The decision follows a negative ruling by a three-judge panel of the Indiana Court of Appeals in the newspaper’s lawsuit with southern Indiana resident Rita Ward against the Vanderburgh County Health Department. Click here to download the ruling.
Steve Key, executive director and general counsel for HSPA, believes the appellate court made the same mistake as the trial court judge, melding two different death records into one.
There are three types of death records created when an individual dies in the state of Indiana.
Certification of death
This is an official document that families need to settle affairs following a death, such as collection of life insurance benefits.
The local health department creates this record, per IC 16-37-1-8.

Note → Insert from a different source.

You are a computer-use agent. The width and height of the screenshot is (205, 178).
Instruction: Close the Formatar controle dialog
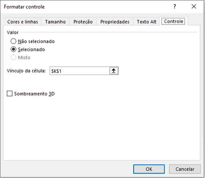tap(194, 6)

A health officer makes this record available only when the requestor shows he or she has a direct interest in the matter. The certificate must be needed to determine personal or property rights or in compliance with state or federal law.
The requester must present at least one form of identification. The public at large cannot obtain copies of this record.

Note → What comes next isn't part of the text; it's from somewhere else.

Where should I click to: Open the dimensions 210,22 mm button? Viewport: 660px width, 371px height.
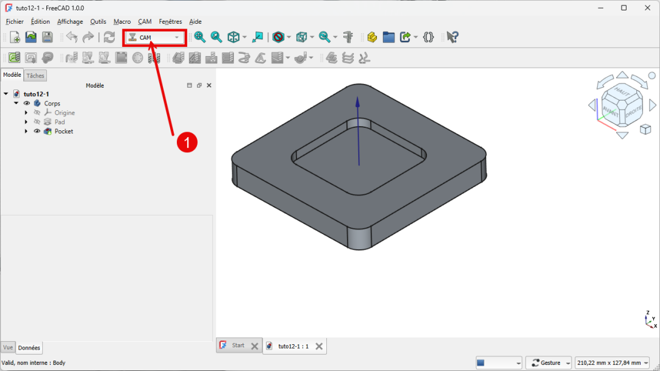(x=612, y=363)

Permanent records made from death certificates
The local health department creates this document, per IC 16-37-3-9.
The death record includes the following information: name, sex, age, place of death, residence, residence addresses of the deceased during the two years before the death, and Social Security number.
Except for the Social Security number, the record is open to public inspection.
Certificate of death
The person charged with interment must file this record with the local health officer, per IC 16-37-3-3.

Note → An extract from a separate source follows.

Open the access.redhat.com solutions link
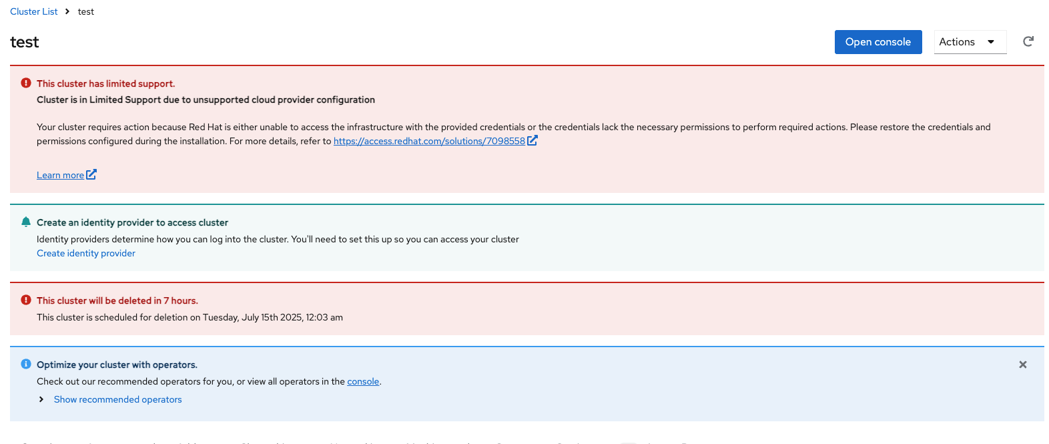 pyautogui.click(x=429, y=141)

That person shall present the certificate of death to the physician of the deceased. The doctor will certify the cause of death. (See IC 16-37-3-5).
A 1998 Indiana attorney general opinion (Official Opinion 98-01) stated that the record created under this statute (when kept by the county health department) was a public record subject to public inspection.
The attorney general’s opinion is consistent with and relies upon an Indiana Court of Appeals decision (Evansville-Vanderburgh County Department of Health v. Evansville Printing Corp., 332 N.E.2d 829).
While this makes the certificate of death available at the county level, IC 16-37-1-10 makes the records concerning vital statistics collected at the state level basically closed to the public.
The Court of Appeals ruling in the new case (Evansville Courier & Press and Rita Ward v. Vanderburgh County Health Department) melds the certification of death and the certificate of death.
The court then ruled that both are not subject to public access, except for families needing the record for life insurance and other personal purposes.
If the Indiana Supreme Court upholds the appellate ruling, citizens and journalists will be unable to use death information to chart potential health risks, like cancer clusters.
Ward tracked causes of death in her area to further her support of anti-smoking efforts.
Under this ruling, the only cases where the cause of death would be publicly reported would be deaths investigated by a county coroner.